======== Extract

Normal change loop (engine path)¶
# 1. Edit your DSL (add field, rename, split entity, etc.)
# 2. Generate a migration (engine default)
dazzle db revision -m "describe the change"
# 3. Review the generated file — see patterns below
# 4. Apply
dazzle db upgrade
# 5. Commit both the DSL change and the migration file
No manual noise-stripping required with the engine path — the _dazzle_params drop and unnamed-constraint churn that plagued the legacy autogenerate path are not emitted.
The was: rename clause¶
When you rename a DSL field or entity, annotate the new name with was: OldName. The engine reads this hint and generates a SQL RENAME operation rather than a destructive drop+add pair — the existing column data is preserved.

================
======== Data extracts

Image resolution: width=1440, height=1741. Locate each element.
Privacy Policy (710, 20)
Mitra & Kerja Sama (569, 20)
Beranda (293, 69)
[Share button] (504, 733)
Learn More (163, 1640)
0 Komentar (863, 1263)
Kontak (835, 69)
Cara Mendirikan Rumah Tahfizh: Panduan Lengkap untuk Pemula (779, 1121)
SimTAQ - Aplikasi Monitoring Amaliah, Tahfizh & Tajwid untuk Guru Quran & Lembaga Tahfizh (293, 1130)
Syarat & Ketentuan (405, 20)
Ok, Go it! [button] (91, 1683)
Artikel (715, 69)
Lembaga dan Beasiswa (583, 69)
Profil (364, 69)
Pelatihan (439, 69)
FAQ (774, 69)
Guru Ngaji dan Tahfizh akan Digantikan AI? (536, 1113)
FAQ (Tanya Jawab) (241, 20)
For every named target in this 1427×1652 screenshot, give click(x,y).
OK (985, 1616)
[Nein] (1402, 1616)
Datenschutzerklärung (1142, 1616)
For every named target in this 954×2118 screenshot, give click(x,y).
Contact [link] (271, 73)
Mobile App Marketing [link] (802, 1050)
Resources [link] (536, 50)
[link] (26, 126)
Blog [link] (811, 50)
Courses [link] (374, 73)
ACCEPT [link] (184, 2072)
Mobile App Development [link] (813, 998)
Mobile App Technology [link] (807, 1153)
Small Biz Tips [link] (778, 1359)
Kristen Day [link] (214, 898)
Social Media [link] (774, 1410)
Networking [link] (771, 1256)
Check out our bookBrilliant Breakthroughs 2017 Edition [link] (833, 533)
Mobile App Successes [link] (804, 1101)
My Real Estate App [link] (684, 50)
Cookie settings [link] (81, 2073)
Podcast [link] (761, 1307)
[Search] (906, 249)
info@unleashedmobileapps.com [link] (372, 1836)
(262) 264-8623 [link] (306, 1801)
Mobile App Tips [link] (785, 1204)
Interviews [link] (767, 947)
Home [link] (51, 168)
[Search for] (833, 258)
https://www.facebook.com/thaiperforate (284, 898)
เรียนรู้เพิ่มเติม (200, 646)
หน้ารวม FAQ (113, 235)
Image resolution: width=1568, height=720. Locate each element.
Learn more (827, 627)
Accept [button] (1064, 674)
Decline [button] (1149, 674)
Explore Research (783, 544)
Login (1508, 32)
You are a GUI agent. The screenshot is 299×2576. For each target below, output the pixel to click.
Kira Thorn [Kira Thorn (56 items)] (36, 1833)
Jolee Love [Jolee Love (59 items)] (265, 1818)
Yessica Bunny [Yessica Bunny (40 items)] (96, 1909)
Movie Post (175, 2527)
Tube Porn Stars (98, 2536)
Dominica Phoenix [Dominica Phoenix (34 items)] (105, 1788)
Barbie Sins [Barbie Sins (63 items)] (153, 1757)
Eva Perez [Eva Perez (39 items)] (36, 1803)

================

Explore the material:
a - Decide whether each statement agrees with the migration guide, answering yes or no and quoting the deciding words: (i) The engine path requires manual noise-stripping of the generated migration. (ii) The was: annotation goes on the new name of a renamed field or entity. (iii) A rename marked with was: discards the existing column data.
b - According to the migration guide, what does the engine generate when it reads the was: hint?
c - Write a continuation of the migration guide, picking up after its last sentence.
The rows play no part in this work.

Answers below:
a -
(i) No: "No manual noise-stripping required with the engine path"
(ii) Yes: "annotate the new name with was: OldName"
(iii) No: "the existing column data is preserved"

b - It generates a SQL RENAME operation rather than a destructive drop+add pair.

c -
Field rename¶
entity Invoice "Invoice":
id: uuid pk
reference_number: str(50) required was: invoice_number
# ^ was: tells the engine: rename the DB column "invoice_number" → "reference_number"
The was: clause goes at the end of the field line, after all modifiers.
Generated migration (upgrade):
def upgrade() -> None:
with op.batch_alter_table("Invoice") as batch_op:
batch_op.alter_column("invoice_number", new_column_name="reference_number")
Entity rename¶
For an entity-level rename, add was: OldName as a body keyword inside the entity block:
The engine generates op.rename_table("Invoice", "PurchaseOrder") in the upgrade.
Lifecycle of was:¶
was: is transient: it is consumed during the revision that performs the rename. After dazzle db revision and dazzle db upgrade have run, remove the was: annotation from the DSL. Leaving it in permanently is harmless on a clean history (the engine detects the already-applied case — the old name is absent from the prev snapshot and the new name is already present), but it makes the DSL harder to read and will produce a RenameResolutionError on a fresh clone if the old name appears in a snapshot from before the rename was applied.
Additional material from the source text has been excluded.